È l'ultimo incarico documentato del L., e la sua morte è, probabilmente, di poco posteriore.
Era stato estratto tra i senatori due volte, nel dicembre 1598 e nel 1614. Nella seconda occasione era toccato al figlio Paolo, anche lui dottore in legge, pronunciare il discorso ai nuovi senatori. Oltre a Paolo, il L. lasciò una numerosa figliolanza maschile, tutta ascritta alla nobiltà: Vincenzo, politico prudente e di colta polemica; Bartolomeo; Prospero; Andrea; Francesco; e Giovanni Battista, che diede nuovo lustro alla tradizione familiare di grandi giurisperiti.
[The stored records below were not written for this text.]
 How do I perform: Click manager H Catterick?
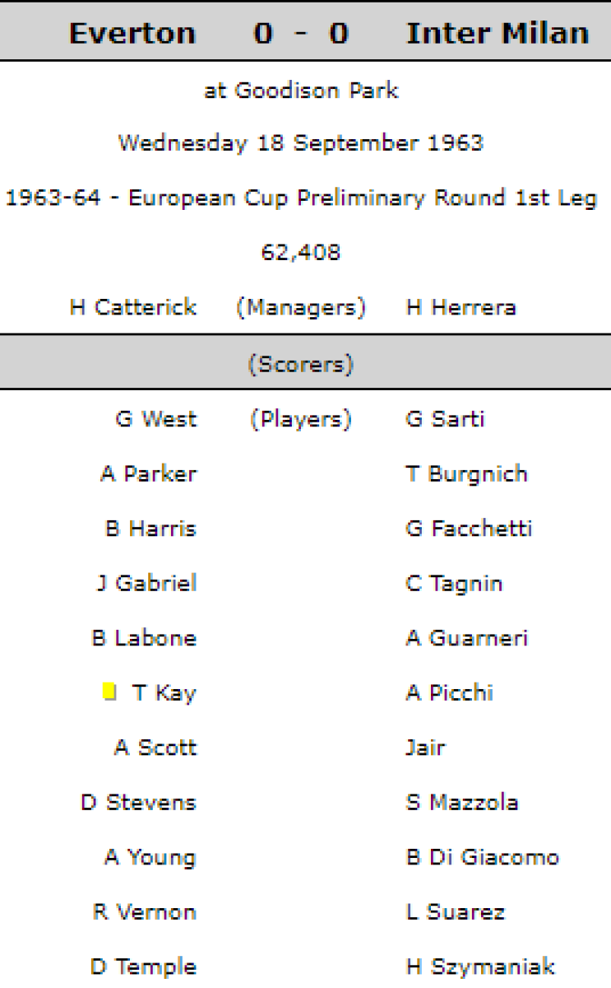[133, 308]
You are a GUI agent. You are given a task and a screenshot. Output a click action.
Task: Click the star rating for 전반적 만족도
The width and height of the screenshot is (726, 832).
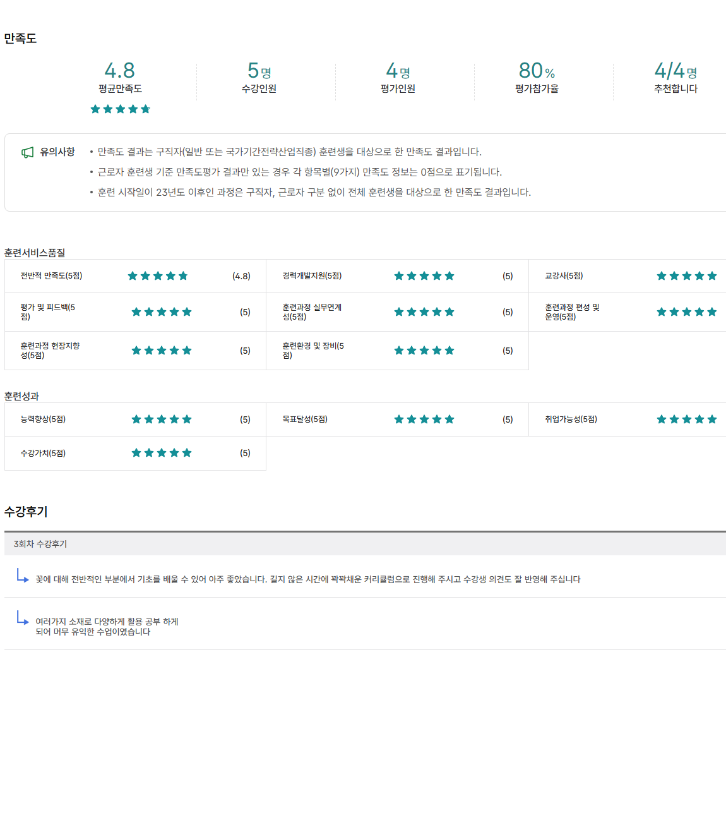pos(158,276)
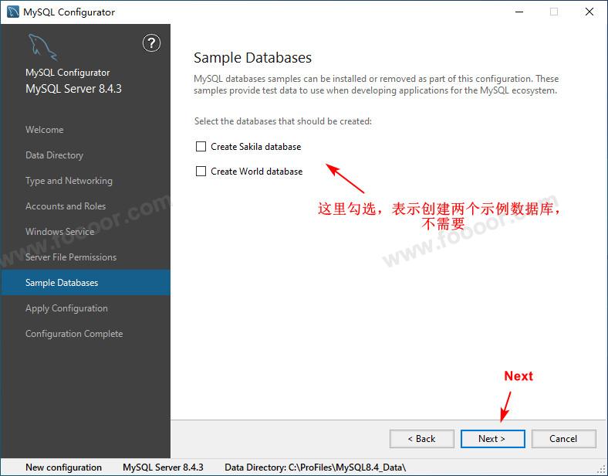The width and height of the screenshot is (608, 476).
Task: Select Server File Permissions step
Action: click(71, 257)
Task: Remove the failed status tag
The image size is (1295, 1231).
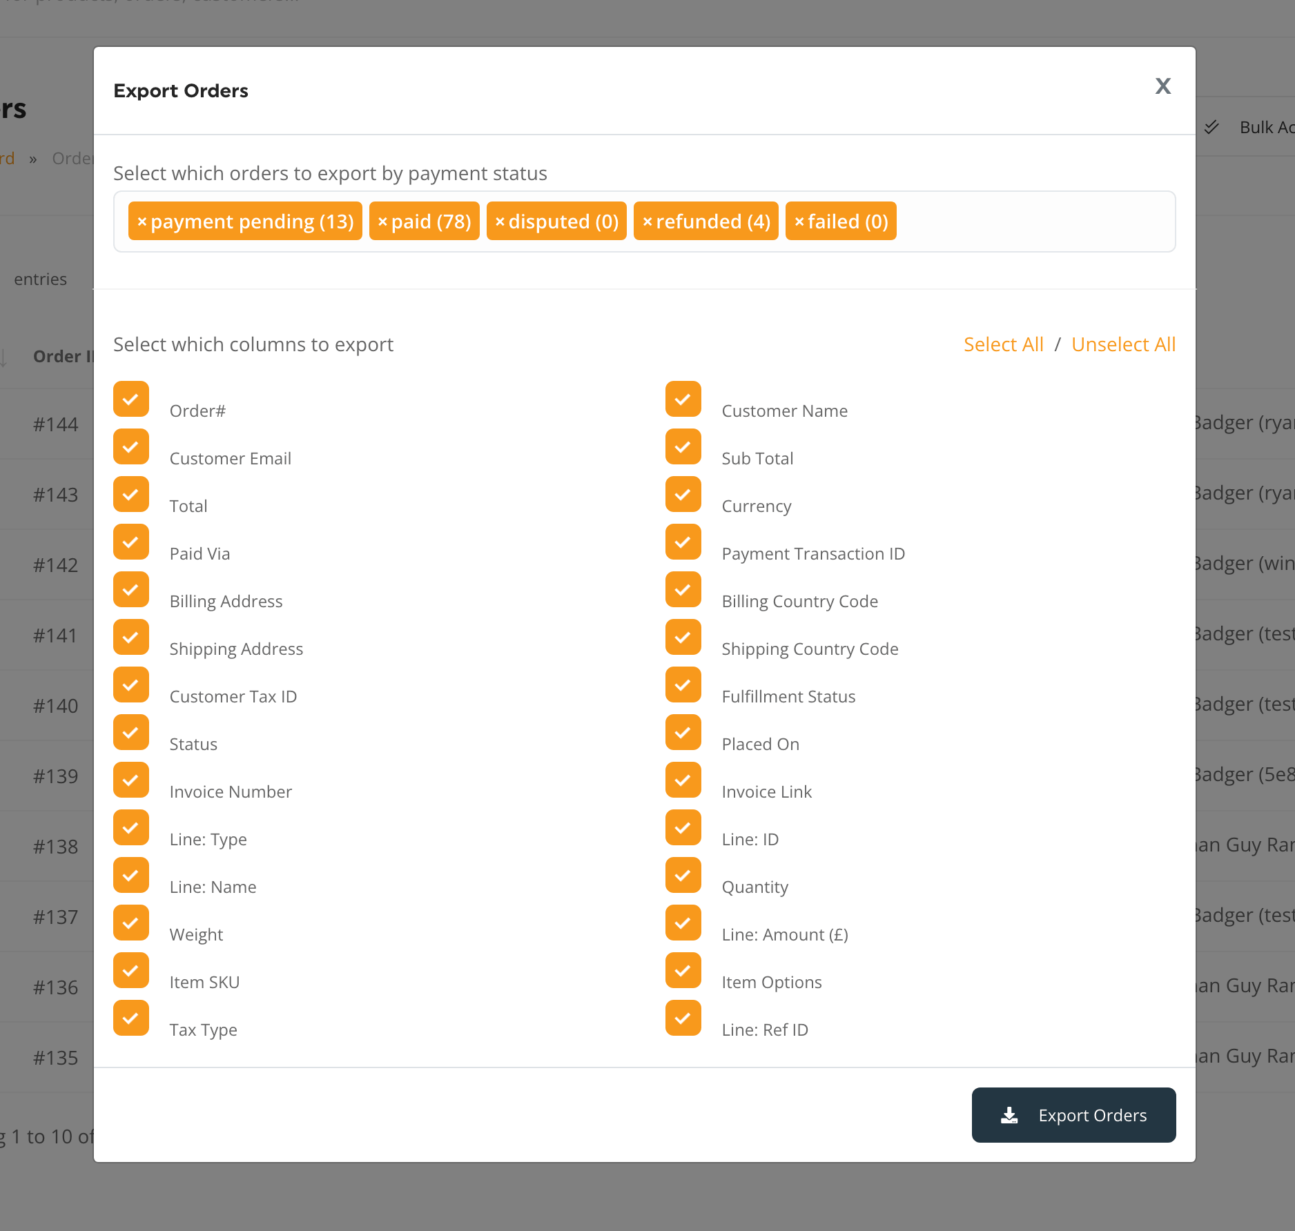Action: (x=799, y=221)
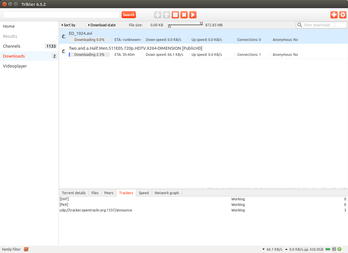Switch to the Peers tab
Viewport: 348px width, 253px height.
click(109, 193)
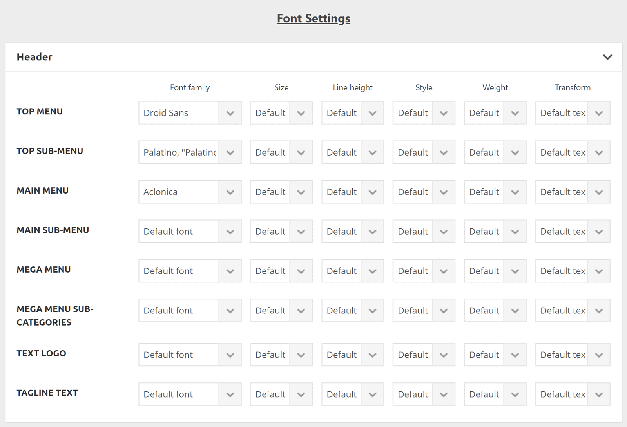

Fonti e Bibl.: Genova, Biblioteca civica Berio, Mss., m.r.X.2.168: L. Della Cella, Famiglie di Genova, 1782, c. 693; Istruzioni e relazioni degli ambasciatori genovesi, a cura di R. Ciasca, I, Roma 1951, pp. 253, 265, 294, 300-306; Il "Liber nobilitatis Genuensis"…, a cura di G. Guelfi Camajani, Firenze 1965, p. 312; F. Casoni, Annali della Repubblica di Genova, Genova 1779, pp. 382 ss.; A. Roccatagliata, Annali della Repubblica di Genova dall'anno 1581 all'anno 1607, Genova 1873, pp. 175, 194; L. Volpicella, I libri cerimoniali della Repubblica di Genova, in Atti della Società ligure di storia patria, XLIX (1921), p. 248; V. Vitale, Diplomatici e consoli della Repubblica ligure, ibid., LXIII (1934), pp. 9, 12, 52 (con l'indicazione delle fonti dell'Archivio di Stato di Genova); C. Costantini, La Repubblica di Genova nell'Età moderna, Torino 1978, p. 138.